[Haskell-cafe] Higher order functions and strictness

Tom Ellis tom-lists-haskell-cafe-2013 at jaguarpaw.co.uk
Fri Dec 6 20:52:59 UTC 2013


On Fri, Dec 06, 2013 at 05:51:03PM +0000, Joachim Breitner wrote:
> But since I had been looking at some unboxed tuples recently, I noticed
> that the singleton unboxed tuple allows for exactly that: Call a
> function in a way that it has control (i.e. can force stuff), but do not
> necessarily evaluate its result, and all that without extra allocations.

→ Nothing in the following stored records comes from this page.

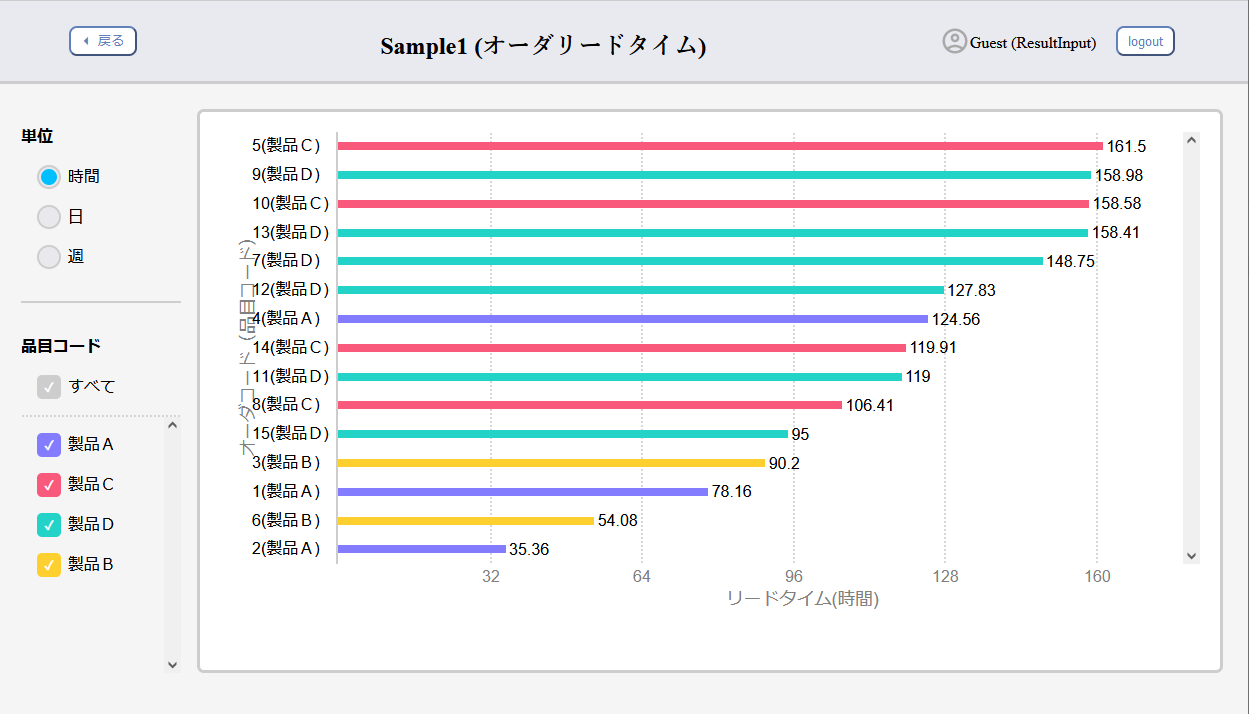This screenshot has width=1249, height=714.
Task: Click the sidebar scrollbar down arrow
Action: 172,663

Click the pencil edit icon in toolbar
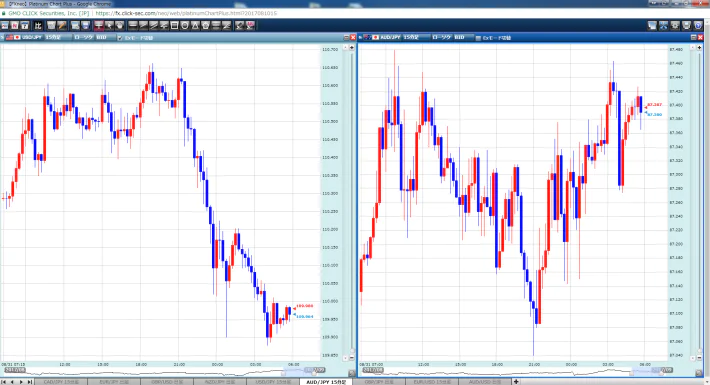coord(62,25)
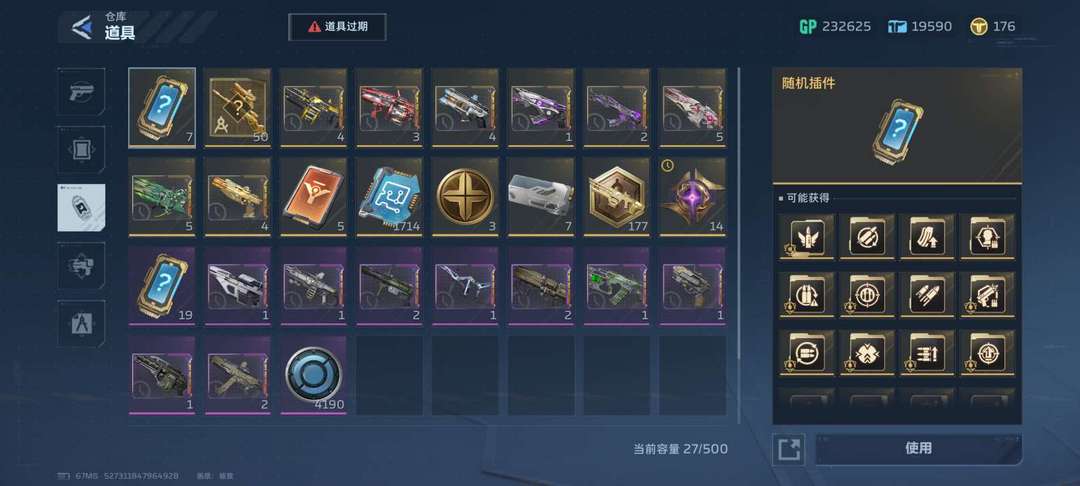Go back using the arrow icon
The width and height of the screenshot is (1080, 486).
(x=83, y=28)
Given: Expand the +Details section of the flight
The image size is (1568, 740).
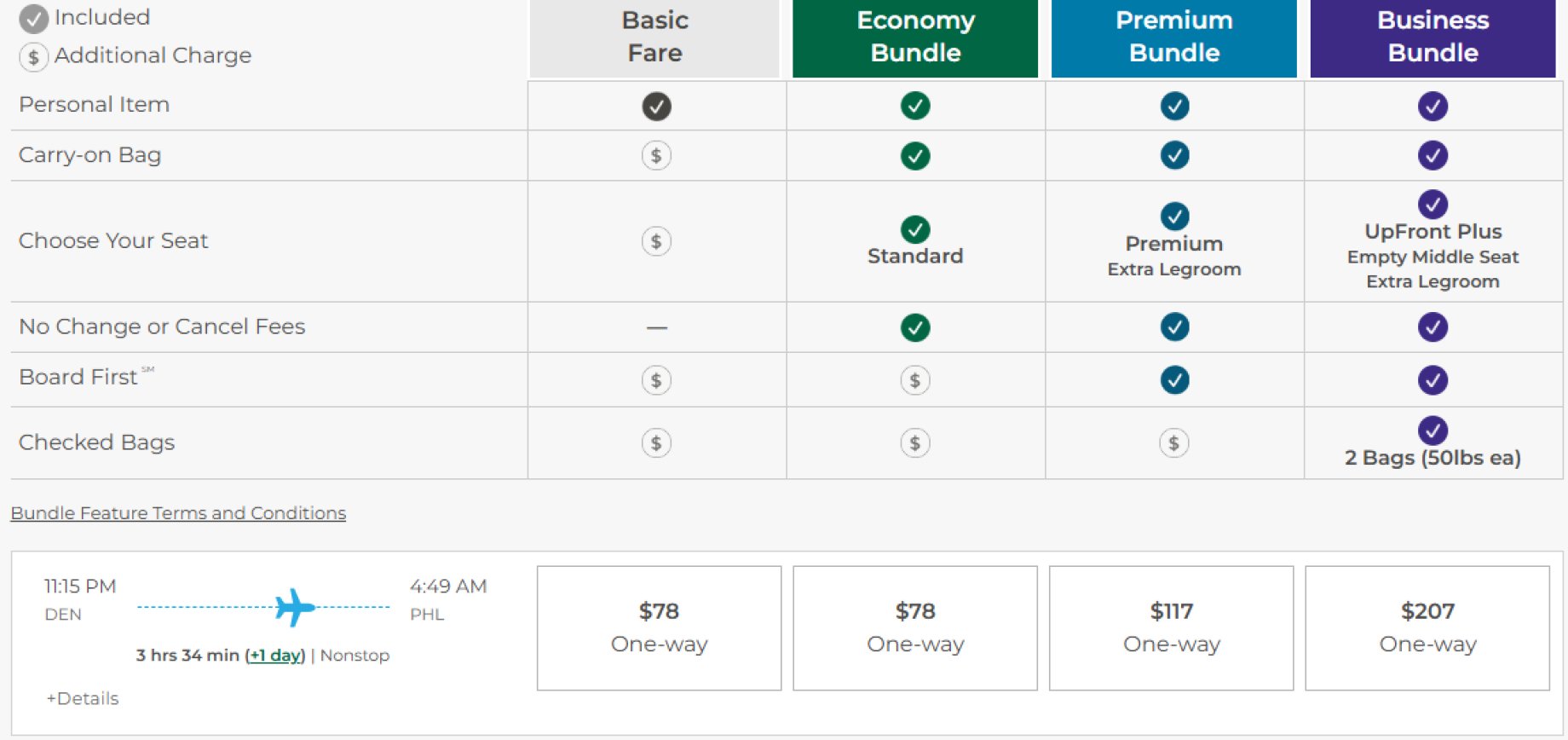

This is a very, very neat observation!  It seems that the unboxed singleton
allows fine grained control over order of evaluation without imposing any
datastructure overhead.  I am (very slowly) working on an alternative
type-system for GHC which will make it look like a strict language with
explicit thunk datatype (although it will still be good old GHC under the
hood).  Your observation will be helpful for performance.

> Of course (#..#) has it downsides, e.g. you cannot make a newtype for it
> (newtype Box a = (# x #)) does not work... 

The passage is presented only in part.